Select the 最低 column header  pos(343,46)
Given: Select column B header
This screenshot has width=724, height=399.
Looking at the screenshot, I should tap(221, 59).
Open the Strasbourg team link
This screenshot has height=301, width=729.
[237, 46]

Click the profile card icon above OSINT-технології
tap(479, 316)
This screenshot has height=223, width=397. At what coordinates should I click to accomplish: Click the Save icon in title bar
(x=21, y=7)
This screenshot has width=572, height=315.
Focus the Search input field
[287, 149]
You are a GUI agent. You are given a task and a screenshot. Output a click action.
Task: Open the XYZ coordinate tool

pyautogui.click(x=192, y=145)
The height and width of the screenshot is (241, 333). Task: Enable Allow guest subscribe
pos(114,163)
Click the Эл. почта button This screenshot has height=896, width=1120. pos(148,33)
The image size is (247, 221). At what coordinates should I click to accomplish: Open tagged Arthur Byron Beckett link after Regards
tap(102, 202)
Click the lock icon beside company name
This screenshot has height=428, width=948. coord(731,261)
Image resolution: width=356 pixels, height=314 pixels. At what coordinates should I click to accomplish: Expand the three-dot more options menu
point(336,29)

==

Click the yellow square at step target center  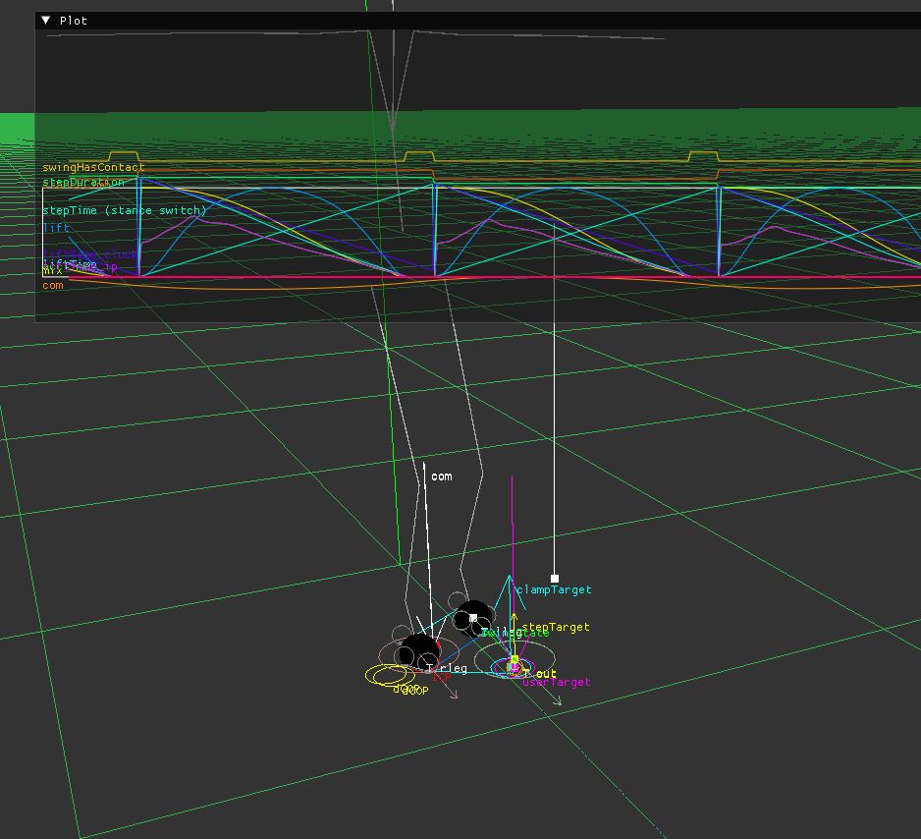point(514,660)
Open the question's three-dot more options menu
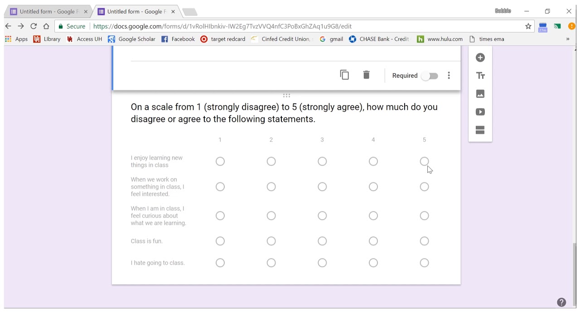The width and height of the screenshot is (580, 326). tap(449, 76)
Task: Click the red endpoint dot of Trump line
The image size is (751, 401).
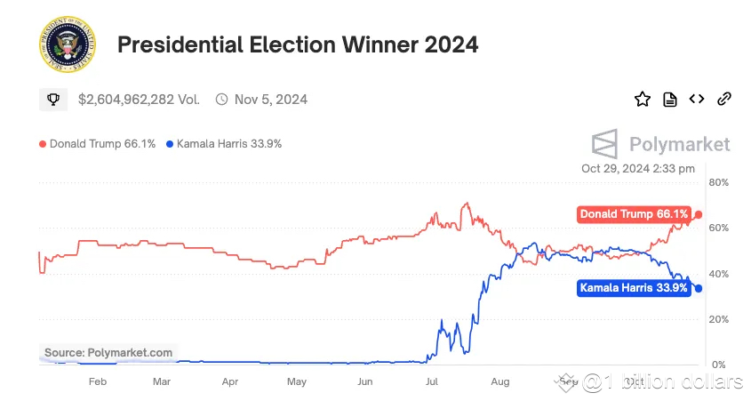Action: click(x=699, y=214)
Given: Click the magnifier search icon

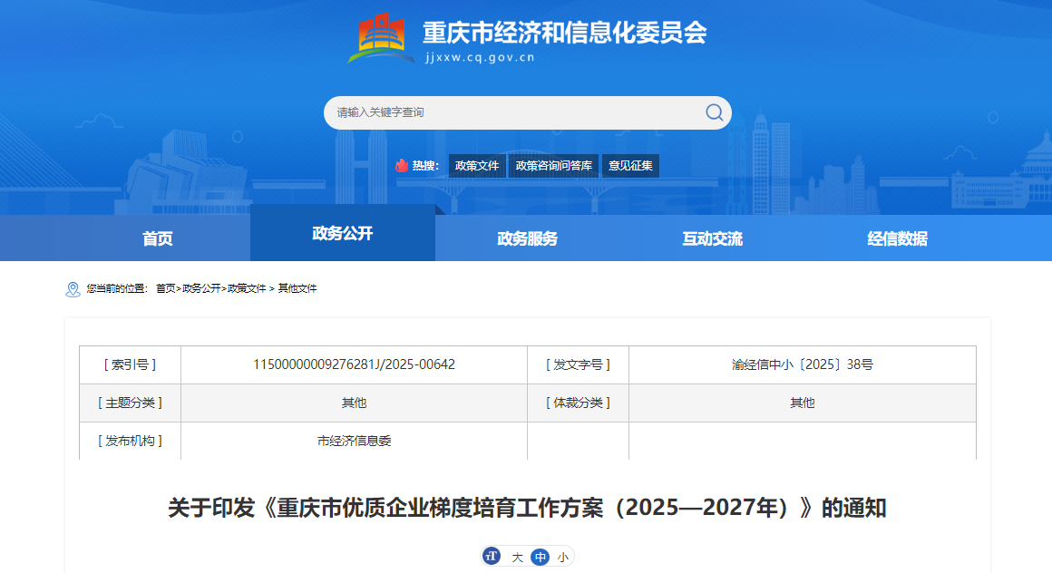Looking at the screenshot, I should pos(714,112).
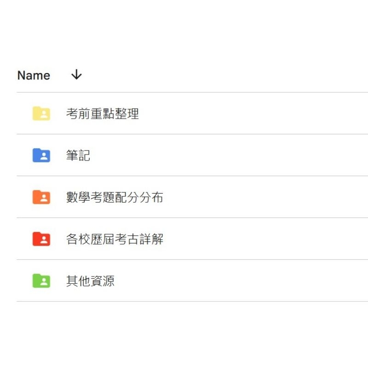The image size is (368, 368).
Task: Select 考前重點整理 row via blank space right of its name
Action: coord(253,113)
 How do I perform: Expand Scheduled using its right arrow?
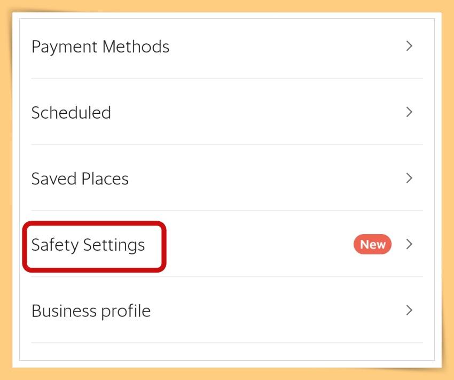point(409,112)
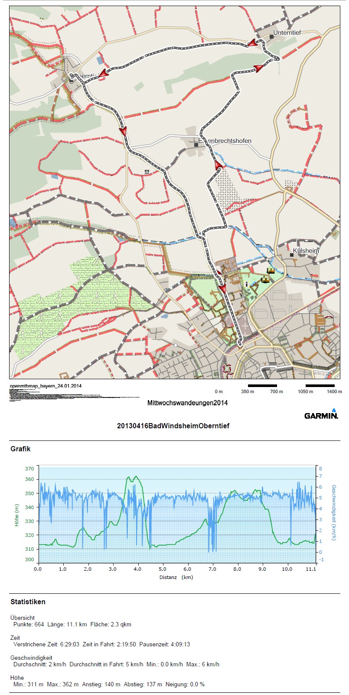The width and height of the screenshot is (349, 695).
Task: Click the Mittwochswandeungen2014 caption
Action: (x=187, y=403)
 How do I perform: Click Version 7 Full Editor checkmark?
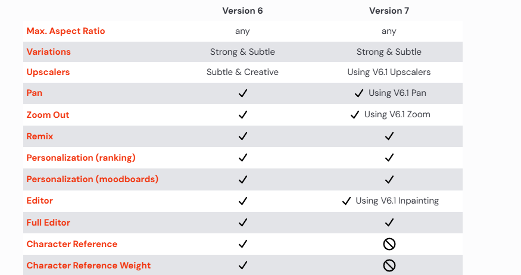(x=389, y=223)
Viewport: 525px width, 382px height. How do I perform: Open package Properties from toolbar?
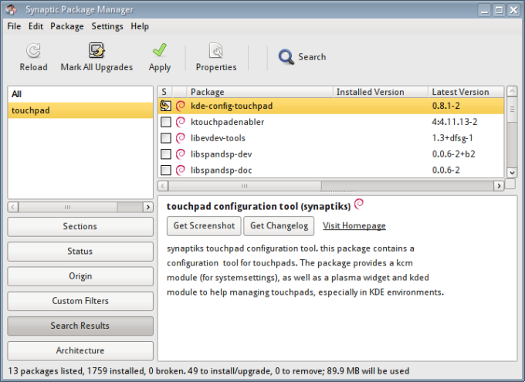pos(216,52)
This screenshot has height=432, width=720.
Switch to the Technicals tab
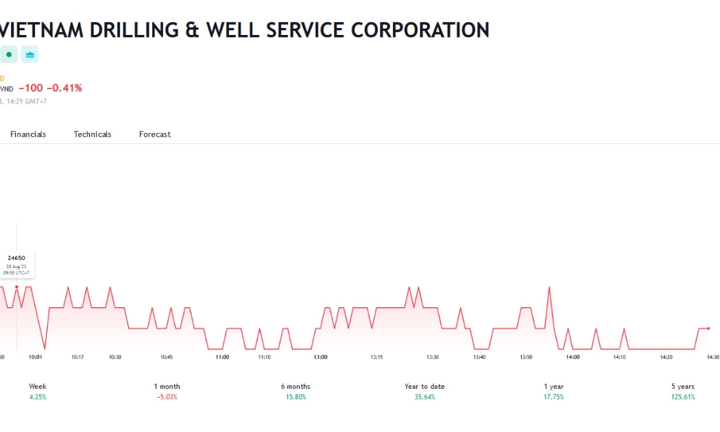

§ **What is required**: Would you retype exactly the lines above, from the line with "Click the profile" to the line with "Click the Эл.", with both end lines kept and nothing more?

§ **Final answer**:
Click the profile card icon above OSINT-технології
tap(479, 316)
This screenshot has height=223, width=397. At what coordinates should I click to accomplish: Click the Save icon in title bar
(x=21, y=7)
This screenshot has width=572, height=315.
Focus the Search input field
[287, 149]
You are a GUI agent. You are given a task and a screenshot. Output a click action.
Task: Open the XYZ coordinate tool

pyautogui.click(x=192, y=145)
The height and width of the screenshot is (241, 333). Task: Enable Allow guest subscribe
pos(114,163)
Click the Эл. почта button This screenshot has height=896, width=1120. pos(148,33)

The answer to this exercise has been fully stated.